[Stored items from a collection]
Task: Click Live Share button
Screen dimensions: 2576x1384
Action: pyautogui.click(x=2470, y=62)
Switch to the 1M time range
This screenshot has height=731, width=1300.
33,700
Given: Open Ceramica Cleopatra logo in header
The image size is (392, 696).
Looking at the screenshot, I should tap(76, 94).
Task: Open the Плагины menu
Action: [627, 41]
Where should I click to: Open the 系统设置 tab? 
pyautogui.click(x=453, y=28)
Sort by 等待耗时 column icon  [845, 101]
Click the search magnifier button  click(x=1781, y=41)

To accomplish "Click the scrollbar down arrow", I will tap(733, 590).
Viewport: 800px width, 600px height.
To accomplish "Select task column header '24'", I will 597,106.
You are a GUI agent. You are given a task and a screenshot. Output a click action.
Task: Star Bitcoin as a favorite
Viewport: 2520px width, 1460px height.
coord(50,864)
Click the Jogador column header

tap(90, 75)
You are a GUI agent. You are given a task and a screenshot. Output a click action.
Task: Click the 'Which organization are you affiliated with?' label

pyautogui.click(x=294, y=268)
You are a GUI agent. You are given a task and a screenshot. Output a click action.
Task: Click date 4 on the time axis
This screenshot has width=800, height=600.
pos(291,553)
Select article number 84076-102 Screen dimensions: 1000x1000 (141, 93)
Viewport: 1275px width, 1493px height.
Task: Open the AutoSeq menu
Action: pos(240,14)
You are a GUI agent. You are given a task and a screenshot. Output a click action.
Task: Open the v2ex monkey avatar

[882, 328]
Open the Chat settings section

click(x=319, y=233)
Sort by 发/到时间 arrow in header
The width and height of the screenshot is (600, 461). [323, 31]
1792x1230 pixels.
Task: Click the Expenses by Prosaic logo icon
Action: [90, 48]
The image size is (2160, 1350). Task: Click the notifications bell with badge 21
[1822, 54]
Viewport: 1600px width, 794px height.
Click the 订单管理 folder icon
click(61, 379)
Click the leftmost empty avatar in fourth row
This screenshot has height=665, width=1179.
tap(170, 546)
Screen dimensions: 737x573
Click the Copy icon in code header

## TASK DESCRIPTION:
Transcribe all of the entries above verbatim, character for character.

## CORRECT RESULT:
Task: Click Live Share button
Screen dimensions: 2576x1384
Action: pyautogui.click(x=2470, y=62)
Switch to the 1M time range
This screenshot has height=731, width=1300.
33,700
Given: Open Ceramica Cleopatra logo in header
The image size is (392, 696).
Looking at the screenshot, I should tap(76, 94).
Task: Open the Плагины menu
Action: [627, 41]
Where should I click to: Open the 系统设置 tab? 
pyautogui.click(x=453, y=28)
Sort by 等待耗时 column icon  [845, 101]
Click the search magnifier button  click(x=1781, y=41)

To accomplish "Click the scrollbar down arrow", I will tap(733, 590).
Viewport: 800px width, 600px height.
To accomplish "Select task column header '24'", I will 597,106.
You are a GUI agent. You are given a task and a screenshot. Output a click action.
Task: Star Bitcoin as a favorite
Viewport: 2520px width, 1460px height.
coord(50,864)
Click the Jogador column header

tap(90, 75)
You are a GUI agent. You are given a task and a screenshot. Output a click action.
Task: Click the 'Which organization are you affiliated with?' label

pyautogui.click(x=294, y=268)
You are a GUI agent. You are given a task and a screenshot. Output a click action.
Task: Click date 4 on the time axis
This screenshot has width=800, height=600.
pos(291,553)
Select article number 84076-102 Screen dimensions: 1000x1000 (141, 93)
Viewport: 1275px width, 1493px height.
Task: Open the AutoSeq menu
Action: pos(240,14)
You are a GUI agent. You are given a task and a screenshot. Output a click action.
Task: Open the v2ex monkey avatar

[882, 328]
Open the Chat settings section

click(x=319, y=233)
Sort by 发/到时间 arrow in header
The width and height of the screenshot is (600, 461). [323, 31]
1792x1230 pixels.
Task: Click the Expenses by Prosaic logo icon
Action: [90, 48]
The image size is (2160, 1350). Task: Click the notifications bell with badge 21
[1822, 54]
Viewport: 1600px width, 794px height.
Click the 订单管理 folder icon
click(61, 379)
Click the leftmost empty avatar in fourth row
This screenshot has height=665, width=1179.
tap(170, 546)
Screen dimensions: 737x573
Click the Copy icon in code header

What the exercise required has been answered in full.